Data supplied Start Marker

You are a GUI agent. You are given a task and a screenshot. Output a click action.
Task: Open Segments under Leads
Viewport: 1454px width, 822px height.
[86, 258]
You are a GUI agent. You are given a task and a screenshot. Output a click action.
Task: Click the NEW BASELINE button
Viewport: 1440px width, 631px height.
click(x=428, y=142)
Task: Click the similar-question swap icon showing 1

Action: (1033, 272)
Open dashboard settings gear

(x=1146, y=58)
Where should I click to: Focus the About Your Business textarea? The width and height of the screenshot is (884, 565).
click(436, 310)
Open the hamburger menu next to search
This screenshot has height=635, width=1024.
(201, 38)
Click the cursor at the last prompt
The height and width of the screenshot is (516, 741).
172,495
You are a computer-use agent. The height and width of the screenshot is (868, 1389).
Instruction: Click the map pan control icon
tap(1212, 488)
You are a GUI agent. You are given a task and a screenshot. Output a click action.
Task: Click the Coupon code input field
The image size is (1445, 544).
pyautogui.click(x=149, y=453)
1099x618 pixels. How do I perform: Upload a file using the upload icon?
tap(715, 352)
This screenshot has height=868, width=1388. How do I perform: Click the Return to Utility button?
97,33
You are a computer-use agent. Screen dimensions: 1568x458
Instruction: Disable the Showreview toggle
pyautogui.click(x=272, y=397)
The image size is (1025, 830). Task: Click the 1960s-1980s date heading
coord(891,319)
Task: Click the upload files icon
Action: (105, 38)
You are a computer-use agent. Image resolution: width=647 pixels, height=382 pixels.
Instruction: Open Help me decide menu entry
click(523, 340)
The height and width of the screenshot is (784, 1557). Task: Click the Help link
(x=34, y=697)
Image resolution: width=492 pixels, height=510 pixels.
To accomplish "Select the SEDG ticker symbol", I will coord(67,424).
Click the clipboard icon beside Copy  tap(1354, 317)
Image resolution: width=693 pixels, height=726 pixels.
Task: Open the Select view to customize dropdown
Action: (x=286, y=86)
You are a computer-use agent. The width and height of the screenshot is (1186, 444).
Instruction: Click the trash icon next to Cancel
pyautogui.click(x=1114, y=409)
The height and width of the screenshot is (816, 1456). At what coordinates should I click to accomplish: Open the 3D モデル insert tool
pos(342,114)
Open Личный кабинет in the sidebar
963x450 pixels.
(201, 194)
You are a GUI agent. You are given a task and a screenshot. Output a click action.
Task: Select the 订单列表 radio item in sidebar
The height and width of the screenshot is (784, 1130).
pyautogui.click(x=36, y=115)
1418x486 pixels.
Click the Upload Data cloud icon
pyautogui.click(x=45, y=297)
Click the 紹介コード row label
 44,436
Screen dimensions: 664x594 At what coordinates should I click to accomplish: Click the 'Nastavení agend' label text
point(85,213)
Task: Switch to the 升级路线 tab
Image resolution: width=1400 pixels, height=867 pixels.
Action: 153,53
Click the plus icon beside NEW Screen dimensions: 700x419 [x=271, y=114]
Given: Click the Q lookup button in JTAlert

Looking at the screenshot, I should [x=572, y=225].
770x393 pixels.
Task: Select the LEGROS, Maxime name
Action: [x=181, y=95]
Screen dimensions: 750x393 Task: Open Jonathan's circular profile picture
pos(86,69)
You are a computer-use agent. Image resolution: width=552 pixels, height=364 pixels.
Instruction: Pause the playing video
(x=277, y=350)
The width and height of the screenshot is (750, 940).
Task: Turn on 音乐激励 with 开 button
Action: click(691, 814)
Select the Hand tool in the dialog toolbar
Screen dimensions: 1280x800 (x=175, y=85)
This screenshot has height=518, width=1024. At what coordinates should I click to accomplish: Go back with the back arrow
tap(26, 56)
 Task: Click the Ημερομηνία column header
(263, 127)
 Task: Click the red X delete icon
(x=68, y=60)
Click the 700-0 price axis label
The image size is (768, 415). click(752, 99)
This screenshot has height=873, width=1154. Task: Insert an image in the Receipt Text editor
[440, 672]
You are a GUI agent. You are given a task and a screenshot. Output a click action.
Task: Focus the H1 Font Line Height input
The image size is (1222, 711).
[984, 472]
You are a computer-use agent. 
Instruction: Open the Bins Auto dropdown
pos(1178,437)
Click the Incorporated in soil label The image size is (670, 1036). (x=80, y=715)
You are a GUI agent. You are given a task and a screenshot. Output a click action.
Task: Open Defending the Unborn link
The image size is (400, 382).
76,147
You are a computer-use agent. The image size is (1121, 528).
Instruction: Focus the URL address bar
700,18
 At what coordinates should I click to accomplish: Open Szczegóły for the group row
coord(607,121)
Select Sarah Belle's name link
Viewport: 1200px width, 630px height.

Data supplied End Marker

### Exercise description
Transcribe every record. Match each line exactly.

### Exercise response
You are a GUI agent. You are given a task and a screenshot. Output a click action.
Task: Open Segments under Leads
Viewport: 1454px width, 822px height.
[86, 258]
You are a GUI agent. You are given a task and a screenshot. Output a click action.
Task: Click the NEW BASELINE button
Viewport: 1440px width, 631px height.
click(x=428, y=142)
Task: Click the similar-question swap icon showing 1

Action: (1033, 272)
Open dashboard settings gear

(x=1146, y=58)
Where should I click to: Focus the About Your Business textarea? The width and height of the screenshot is (884, 565).
click(436, 310)
Open the hamburger menu next to search
This screenshot has height=635, width=1024.
(201, 38)
Click the cursor at the last prompt
The height and width of the screenshot is (516, 741).
172,495
You are a computer-use agent. The height and width of the screenshot is (868, 1389).
Instruction: Click the map pan control icon
tap(1212, 488)
You are a GUI agent. You are given a task and a screenshot. Output a click action.
Task: Click the Coupon code input field
The image size is (1445, 544).
pyautogui.click(x=149, y=453)
1099x618 pixels. How do I perform: Upload a file using the upload icon?
tap(715, 352)
This screenshot has height=868, width=1388. How do I perform: Click the Return to Utility button?
97,33
You are a computer-use agent. Screen dimensions: 1568x458
Instruction: Disable the Showreview toggle
pyautogui.click(x=272, y=397)
The image size is (1025, 830). Task: Click the 1960s-1980s date heading
coord(891,319)
Task: Click the upload files icon
Action: (105, 38)
You are a computer-use agent. Image resolution: width=647 pixels, height=382 pixels.
Instruction: Open Help me decide menu entry
click(523, 340)
The height and width of the screenshot is (784, 1557). Task: Click the Help link
(x=34, y=697)
Image resolution: width=492 pixels, height=510 pixels.
To accomplish "Select the SEDG ticker symbol", I will coord(67,424).
Click the clipboard icon beside Copy  tap(1354, 317)
Image resolution: width=693 pixels, height=726 pixels.
Task: Open the Select view to customize dropdown
Action: (x=286, y=86)
You are a computer-use agent. The width and height of the screenshot is (1186, 444).
Instruction: Click the trash icon next to Cancel
pyautogui.click(x=1114, y=409)
The height and width of the screenshot is (816, 1456). At what coordinates should I click to accomplish: Open the 3D モデル insert tool
pos(342,114)
Open Личный кабинет in the sidebar
963x450 pixels.
(201, 194)
You are a GUI agent. You are given a task and a screenshot. Output a click action.
Task: Select the 订单列表 radio item in sidebar
The height and width of the screenshot is (784, 1130).
pyautogui.click(x=36, y=115)
1418x486 pixels.
Click the Upload Data cloud icon
pyautogui.click(x=45, y=297)
Click the 紹介コード row label
 44,436
Screen dimensions: 664x594 At what coordinates should I click to accomplish: Click the 'Nastavení agend' label text
point(85,213)
Task: Switch to the 升级路线 tab
Image resolution: width=1400 pixels, height=867 pixels.
Action: 153,53
Click the plus icon beside NEW Screen dimensions: 700x419 [x=271, y=114]
Given: Click the Q lookup button in JTAlert

Looking at the screenshot, I should [x=572, y=225].
770x393 pixels.
Task: Select the LEGROS, Maxime name
Action: [x=181, y=95]
Screen dimensions: 750x393 Task: Open Jonathan's circular profile picture
pos(86,69)
You are a computer-use agent. Image resolution: width=552 pixels, height=364 pixels.
Instruction: Pause the playing video
(x=277, y=350)
The width and height of the screenshot is (750, 940).
Task: Turn on 音乐激励 with 开 button
Action: click(691, 814)
Select the Hand tool in the dialog toolbar
Screen dimensions: 1280x800 (x=175, y=85)
This screenshot has height=518, width=1024. At what coordinates should I click to accomplish: Go back with the back arrow
tap(26, 56)
 Task: Click the Ημερομηνία column header
(263, 127)
 Task: Click the red X delete icon
(x=68, y=60)
Click the 700-0 price axis label
The image size is (768, 415). click(752, 99)
This screenshot has height=873, width=1154. Task: Insert an image in the Receipt Text editor
[440, 672]
You are a GUI agent. You are given a task and a screenshot. Output a click action.
Task: Focus the H1 Font Line Height input
The image size is (1222, 711).
[984, 472]
You are a computer-use agent. 
Instruction: Open the Bins Auto dropdown
pos(1178,437)
Click the Incorporated in soil label The image size is (670, 1036). (x=80, y=715)
You are a GUI agent. You are given a task and a screenshot. Output a click action.
Task: Open Defending the Unborn link
The image size is (400, 382).
76,147
You are a computer-use agent. The image size is (1121, 528).
Instruction: Focus the URL address bar
700,18
 At what coordinates should I click to accomplish: Open Szczegóły for the group row
coord(607,121)
Select Sarah Belle's name link
Viewport: 1200px width, 630px height.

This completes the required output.